What you need to do — Lines from the material below that hold the string "menu" are what is needed; copy each of them.
________________
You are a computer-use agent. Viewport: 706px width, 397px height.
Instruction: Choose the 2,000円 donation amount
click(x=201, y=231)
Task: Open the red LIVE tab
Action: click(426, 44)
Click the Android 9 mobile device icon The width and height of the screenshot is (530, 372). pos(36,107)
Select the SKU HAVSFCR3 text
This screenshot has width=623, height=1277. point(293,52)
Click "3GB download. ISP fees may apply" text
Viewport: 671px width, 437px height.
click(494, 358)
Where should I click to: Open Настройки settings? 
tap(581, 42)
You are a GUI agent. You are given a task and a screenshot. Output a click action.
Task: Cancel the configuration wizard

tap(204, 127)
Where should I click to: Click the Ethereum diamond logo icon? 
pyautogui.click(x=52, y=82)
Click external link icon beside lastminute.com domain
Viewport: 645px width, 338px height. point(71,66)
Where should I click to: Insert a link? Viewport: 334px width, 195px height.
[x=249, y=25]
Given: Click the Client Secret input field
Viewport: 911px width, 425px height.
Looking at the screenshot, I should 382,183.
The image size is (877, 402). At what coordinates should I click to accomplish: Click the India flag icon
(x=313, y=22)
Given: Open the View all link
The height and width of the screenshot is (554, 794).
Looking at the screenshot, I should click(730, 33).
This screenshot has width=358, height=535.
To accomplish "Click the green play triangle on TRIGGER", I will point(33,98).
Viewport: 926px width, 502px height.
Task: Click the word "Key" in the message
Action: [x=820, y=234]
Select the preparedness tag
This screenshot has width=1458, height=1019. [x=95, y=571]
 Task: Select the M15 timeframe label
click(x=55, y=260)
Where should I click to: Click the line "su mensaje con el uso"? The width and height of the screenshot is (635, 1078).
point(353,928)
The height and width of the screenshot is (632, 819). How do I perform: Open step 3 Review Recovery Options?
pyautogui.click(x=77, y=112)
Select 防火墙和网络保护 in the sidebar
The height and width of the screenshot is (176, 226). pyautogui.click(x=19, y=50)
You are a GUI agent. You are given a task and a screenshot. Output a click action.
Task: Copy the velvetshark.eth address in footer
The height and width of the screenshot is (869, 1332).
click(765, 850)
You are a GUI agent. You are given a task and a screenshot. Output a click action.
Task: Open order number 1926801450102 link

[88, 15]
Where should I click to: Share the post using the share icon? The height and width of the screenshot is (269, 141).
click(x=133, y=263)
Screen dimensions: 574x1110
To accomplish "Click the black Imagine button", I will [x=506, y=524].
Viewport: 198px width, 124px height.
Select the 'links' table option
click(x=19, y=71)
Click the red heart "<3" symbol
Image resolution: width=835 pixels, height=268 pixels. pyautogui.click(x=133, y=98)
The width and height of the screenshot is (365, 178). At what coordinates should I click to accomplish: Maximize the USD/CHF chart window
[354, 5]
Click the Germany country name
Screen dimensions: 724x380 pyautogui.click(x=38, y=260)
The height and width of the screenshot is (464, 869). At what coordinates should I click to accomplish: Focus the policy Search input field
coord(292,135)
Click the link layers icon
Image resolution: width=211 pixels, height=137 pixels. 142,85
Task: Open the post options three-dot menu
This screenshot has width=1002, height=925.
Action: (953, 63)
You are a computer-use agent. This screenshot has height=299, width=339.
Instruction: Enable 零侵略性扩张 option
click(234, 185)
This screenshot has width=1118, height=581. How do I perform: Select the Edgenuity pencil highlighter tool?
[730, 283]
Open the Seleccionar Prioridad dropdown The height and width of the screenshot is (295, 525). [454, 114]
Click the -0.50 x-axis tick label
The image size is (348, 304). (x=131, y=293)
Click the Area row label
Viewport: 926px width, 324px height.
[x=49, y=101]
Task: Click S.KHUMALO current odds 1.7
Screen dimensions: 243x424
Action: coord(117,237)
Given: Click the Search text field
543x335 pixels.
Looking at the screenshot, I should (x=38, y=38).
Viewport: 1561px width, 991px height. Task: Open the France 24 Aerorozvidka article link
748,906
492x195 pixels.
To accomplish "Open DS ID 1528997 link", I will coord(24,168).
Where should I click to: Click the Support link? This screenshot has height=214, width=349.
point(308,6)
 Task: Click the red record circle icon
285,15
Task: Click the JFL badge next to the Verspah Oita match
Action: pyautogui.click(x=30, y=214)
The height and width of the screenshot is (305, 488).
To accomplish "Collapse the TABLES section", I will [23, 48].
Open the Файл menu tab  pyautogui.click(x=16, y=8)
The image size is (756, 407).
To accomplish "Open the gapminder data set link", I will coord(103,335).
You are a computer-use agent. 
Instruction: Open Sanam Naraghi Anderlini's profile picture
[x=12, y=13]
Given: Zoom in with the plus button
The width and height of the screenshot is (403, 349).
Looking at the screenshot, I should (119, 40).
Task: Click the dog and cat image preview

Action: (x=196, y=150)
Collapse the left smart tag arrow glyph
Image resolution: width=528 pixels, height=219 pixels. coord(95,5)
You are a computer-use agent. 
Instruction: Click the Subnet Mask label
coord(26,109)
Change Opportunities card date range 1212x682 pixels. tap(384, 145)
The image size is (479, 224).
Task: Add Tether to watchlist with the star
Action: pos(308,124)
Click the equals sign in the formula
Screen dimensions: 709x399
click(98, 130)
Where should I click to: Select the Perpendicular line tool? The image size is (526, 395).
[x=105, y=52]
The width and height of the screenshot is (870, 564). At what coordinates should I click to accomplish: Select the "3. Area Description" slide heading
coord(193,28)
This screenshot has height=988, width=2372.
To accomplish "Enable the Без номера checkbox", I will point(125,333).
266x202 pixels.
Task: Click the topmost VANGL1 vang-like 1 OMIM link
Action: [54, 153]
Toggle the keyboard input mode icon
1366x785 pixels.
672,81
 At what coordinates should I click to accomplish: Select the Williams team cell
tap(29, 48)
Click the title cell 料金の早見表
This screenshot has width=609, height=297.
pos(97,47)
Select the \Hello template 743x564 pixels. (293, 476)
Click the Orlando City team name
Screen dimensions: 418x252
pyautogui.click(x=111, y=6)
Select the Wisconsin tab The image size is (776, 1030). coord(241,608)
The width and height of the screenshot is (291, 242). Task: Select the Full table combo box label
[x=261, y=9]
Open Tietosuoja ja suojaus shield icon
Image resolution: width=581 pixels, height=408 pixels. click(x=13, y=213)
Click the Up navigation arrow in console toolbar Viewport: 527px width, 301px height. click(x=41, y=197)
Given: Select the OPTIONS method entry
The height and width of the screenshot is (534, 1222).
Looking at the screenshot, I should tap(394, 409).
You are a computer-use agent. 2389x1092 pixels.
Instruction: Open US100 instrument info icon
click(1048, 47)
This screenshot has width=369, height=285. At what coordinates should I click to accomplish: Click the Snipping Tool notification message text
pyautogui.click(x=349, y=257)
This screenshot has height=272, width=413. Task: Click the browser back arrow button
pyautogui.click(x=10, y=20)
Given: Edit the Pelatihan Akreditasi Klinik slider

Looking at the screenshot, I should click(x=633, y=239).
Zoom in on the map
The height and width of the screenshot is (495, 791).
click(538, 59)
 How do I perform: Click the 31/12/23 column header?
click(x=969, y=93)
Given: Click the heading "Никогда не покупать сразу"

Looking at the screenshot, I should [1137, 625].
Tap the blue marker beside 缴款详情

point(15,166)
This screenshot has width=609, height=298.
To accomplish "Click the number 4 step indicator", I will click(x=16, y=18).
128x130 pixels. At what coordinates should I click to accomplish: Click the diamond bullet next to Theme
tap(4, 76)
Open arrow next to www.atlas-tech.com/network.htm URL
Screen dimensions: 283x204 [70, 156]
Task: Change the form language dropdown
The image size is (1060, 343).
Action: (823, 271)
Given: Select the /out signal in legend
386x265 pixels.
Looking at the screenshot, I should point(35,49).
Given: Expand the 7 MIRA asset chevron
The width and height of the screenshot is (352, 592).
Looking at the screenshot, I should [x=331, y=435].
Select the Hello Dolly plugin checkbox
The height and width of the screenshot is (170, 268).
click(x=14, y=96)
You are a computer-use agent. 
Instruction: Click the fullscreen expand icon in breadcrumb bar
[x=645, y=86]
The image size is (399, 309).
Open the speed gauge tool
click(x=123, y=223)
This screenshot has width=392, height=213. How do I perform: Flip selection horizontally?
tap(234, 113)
________________
Answer below —
Task: Open the post options three-dot menu
Open the Файл menu tab  pyautogui.click(x=16, y=8)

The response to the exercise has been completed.